Project Documentation – Water Quality Prediction
- Problem Statement Access to safe drinking water is essential for human health. Water sources may contain harmful contaminants such as heavy metals (lead, arsenic, mercury), chemicals (nitrates, chloramine), or biological hazards (bacteria, viruses). These pollutants can cause severe health issues if consumed above safe limits. The challenge is to build a machine learning model that can automatically predict whether water is safe (1) or not safe (0) based on its chemical and biological composition.

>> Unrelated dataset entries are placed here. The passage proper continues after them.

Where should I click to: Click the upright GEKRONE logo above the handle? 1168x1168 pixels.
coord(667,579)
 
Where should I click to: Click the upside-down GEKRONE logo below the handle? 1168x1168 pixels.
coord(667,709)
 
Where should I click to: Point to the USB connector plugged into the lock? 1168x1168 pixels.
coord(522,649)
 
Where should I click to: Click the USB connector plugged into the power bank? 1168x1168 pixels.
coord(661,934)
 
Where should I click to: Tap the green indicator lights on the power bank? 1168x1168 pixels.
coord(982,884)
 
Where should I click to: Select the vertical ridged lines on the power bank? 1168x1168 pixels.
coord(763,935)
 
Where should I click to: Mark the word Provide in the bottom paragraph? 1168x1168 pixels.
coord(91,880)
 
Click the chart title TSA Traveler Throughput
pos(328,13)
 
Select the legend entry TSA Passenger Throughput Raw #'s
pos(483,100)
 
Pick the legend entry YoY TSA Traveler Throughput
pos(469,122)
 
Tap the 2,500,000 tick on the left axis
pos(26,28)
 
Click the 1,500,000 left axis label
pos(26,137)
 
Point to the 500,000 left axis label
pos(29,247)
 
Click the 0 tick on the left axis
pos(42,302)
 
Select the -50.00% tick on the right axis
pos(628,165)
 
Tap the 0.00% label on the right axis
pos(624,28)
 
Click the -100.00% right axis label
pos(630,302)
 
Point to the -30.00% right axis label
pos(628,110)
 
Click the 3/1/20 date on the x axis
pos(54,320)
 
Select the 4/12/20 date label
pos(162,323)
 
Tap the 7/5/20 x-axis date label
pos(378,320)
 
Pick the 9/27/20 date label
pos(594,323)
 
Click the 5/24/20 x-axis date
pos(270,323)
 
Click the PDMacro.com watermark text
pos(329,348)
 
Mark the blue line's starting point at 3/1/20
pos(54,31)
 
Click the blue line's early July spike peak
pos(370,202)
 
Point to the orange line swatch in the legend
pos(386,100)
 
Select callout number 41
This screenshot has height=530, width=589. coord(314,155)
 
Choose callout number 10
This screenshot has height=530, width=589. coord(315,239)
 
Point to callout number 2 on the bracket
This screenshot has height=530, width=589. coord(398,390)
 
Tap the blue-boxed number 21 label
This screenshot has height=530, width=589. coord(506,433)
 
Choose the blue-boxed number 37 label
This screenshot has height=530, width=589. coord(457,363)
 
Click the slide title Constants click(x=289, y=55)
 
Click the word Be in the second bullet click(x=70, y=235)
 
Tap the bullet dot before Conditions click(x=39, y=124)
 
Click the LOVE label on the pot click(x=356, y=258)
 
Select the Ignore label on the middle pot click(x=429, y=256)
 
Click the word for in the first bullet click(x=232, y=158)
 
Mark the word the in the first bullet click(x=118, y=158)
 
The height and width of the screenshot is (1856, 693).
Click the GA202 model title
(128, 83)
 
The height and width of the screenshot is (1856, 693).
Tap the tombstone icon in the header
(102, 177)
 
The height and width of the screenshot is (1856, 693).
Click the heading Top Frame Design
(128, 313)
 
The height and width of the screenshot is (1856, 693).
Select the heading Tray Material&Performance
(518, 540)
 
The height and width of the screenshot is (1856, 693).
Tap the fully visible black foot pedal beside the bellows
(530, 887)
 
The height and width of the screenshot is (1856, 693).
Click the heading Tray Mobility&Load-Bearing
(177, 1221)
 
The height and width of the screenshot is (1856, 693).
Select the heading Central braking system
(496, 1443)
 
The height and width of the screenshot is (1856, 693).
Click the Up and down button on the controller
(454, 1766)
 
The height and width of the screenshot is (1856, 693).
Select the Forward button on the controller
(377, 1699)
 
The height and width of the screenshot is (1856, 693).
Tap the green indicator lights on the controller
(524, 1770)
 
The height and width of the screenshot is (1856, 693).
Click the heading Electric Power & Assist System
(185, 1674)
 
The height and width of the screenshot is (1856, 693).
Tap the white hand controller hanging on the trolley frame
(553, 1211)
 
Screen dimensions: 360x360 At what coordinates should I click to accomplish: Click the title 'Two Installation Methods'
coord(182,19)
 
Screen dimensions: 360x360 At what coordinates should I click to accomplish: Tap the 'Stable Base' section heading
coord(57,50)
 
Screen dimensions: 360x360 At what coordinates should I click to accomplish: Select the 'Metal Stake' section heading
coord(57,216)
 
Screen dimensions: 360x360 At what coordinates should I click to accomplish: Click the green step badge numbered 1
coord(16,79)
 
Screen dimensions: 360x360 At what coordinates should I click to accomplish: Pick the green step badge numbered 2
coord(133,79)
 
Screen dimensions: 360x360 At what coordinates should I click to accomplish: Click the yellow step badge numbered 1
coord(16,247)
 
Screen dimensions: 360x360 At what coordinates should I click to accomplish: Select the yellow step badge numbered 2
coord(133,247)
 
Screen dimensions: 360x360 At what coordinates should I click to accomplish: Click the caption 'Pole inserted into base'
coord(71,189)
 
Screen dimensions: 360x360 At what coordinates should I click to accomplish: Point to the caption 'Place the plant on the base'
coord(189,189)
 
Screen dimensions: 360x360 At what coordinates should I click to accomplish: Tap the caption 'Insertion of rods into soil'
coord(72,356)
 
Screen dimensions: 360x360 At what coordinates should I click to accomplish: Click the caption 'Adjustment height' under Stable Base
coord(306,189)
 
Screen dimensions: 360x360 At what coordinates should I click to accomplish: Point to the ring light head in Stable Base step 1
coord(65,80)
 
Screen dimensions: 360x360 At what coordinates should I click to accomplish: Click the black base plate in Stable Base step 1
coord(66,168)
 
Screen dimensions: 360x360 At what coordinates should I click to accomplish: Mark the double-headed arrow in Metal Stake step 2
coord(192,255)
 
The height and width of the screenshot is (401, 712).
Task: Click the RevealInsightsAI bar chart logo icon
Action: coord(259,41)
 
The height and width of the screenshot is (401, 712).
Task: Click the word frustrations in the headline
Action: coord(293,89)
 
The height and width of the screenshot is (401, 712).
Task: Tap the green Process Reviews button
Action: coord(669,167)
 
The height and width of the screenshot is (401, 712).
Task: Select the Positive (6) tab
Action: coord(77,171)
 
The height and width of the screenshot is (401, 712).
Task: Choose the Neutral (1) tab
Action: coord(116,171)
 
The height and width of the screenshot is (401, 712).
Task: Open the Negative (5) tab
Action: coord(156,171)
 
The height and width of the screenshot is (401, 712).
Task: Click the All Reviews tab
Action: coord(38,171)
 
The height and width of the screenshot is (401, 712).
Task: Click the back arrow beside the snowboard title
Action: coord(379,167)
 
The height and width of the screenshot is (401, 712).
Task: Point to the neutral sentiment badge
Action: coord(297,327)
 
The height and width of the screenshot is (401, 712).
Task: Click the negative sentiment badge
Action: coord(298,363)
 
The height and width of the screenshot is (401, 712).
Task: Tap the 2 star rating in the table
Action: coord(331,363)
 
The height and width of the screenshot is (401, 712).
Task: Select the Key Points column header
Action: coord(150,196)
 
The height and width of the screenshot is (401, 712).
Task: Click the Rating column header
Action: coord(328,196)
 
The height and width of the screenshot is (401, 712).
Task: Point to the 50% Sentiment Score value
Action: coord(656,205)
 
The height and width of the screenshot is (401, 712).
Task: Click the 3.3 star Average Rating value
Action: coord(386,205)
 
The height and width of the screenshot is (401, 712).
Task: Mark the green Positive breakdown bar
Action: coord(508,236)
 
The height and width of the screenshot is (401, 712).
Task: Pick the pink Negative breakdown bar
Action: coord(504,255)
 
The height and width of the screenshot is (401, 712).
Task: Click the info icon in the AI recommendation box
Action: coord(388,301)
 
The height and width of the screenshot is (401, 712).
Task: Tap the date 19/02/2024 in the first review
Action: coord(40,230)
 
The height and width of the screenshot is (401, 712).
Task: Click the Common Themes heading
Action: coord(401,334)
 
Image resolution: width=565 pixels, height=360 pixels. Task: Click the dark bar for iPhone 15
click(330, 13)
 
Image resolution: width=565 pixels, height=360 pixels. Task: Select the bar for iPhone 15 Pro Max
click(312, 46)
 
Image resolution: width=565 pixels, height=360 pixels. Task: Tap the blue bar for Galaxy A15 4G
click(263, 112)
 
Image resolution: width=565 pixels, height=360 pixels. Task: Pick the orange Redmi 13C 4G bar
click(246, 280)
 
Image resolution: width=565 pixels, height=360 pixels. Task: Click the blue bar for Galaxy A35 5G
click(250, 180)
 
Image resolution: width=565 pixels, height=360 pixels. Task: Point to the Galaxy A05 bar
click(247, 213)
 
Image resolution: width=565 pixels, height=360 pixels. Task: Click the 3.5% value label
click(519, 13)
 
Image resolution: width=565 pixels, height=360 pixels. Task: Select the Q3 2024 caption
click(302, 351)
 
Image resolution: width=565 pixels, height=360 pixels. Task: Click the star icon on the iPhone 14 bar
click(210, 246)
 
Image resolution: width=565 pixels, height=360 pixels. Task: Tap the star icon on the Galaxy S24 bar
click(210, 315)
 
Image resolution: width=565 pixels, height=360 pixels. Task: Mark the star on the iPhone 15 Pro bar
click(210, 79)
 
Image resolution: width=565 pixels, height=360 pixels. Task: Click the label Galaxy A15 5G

- Project Goal • Develop an end-to-end ML pipeline to classify water samples as Safe or Not Safe. • Perform data ingestion, cleaning, transformation, feature engineering, EDA, model training, and evaluation. • Compare different ML algorithms (KNN, Random Forest, etc.) and select the best-performing model. • Provide a deployable solution (e.g., Streamlit/FastAPI app) to predict water safety.
- Data Collection The dataset contains measurements of various water contaminants. Each feature has a known safety threshold. Features (input variables): • Aluminium – dangerous if > 2.8 • Ammonia – dangerous if > 32.5 • Arsenic – dangerous if > 0.01 • Barium – dangerous if > 2 • Cadmium – dangerous if > 0.005 • Chloramine – dangerous if > 4 • Chromium – dangerous if > 0.1 • Copper – dangerous if > 1.3 • Fluoride – dangerous if > 1.5 • Bacteria – dangerous if > 0 • Viruses – dangerous if > 0 • Lead – dangerous if > 0.015 • Nitrates – dangerous if > 10 • Nitrites – dangerous if > 1 • Mercury – dangerous if > 0.002 • Perchlorate – dangerous if > 56 • Radium – dangerous if > 5 • Selenium – dangerous if > 0.5 • Silver – dangerous if > 0.1 • Uranium – dangerous if > 0.3 Target variable: • is_safe (1 = safe, 0 = not safe)
- Data Cleaning • Handle missing values: o Numerical features → filled with mean. o Categorical features (if any) → filled with mode. • Remove duplicates. • Ensure proper data types (float, int).
- Data Transformation • Standardization/Normalization: Scale features to have similar ranges. • Encode categorical features (if applicable). • Outlier detection using domain thresholds.
- Feature Engineering • Create binary features for “above threshold” vs “within safe limit”. Example: • data["aluminium_high"] = (data["aluminium"] > 2.8).astype(int) • Interaction features: combine correlated chemicals (e.g., Nitrates + Nitrites). • Dimensionality reduction (if needed) using PCA.
- Exploratory Data Analysis (EDA) • Distribution plots of each chemical. • Correlation heatmap. • Compare safe vs not safe water samples. • Boxplots to detect outliers.
- Model Training • Split dataset: 70% train, 30% test. • Models to compare: o KNN (K-Nearest Neighbors) o Random Forest Classifier o Logistic Regression o SVM (Support Vector Machine) • Perform GridSearchCV for hyperparameter tuning.
- Model Evaluation Metrics: • Accuracy • Precision, Recall, F1-score • Confusion Matrix • ROC-AUC curve Expected Outcome: • Best model selected automatically. • Accuracy > 90% (depending on dataset quality).
- Deployment (Future Work) • Save the best model using joblib/pickle. • Deploy using Streamlit app or FastAPI. • CI/CD pipeline with GitHub Actions + Docker + Cloud (AWS/GCP/Heroku).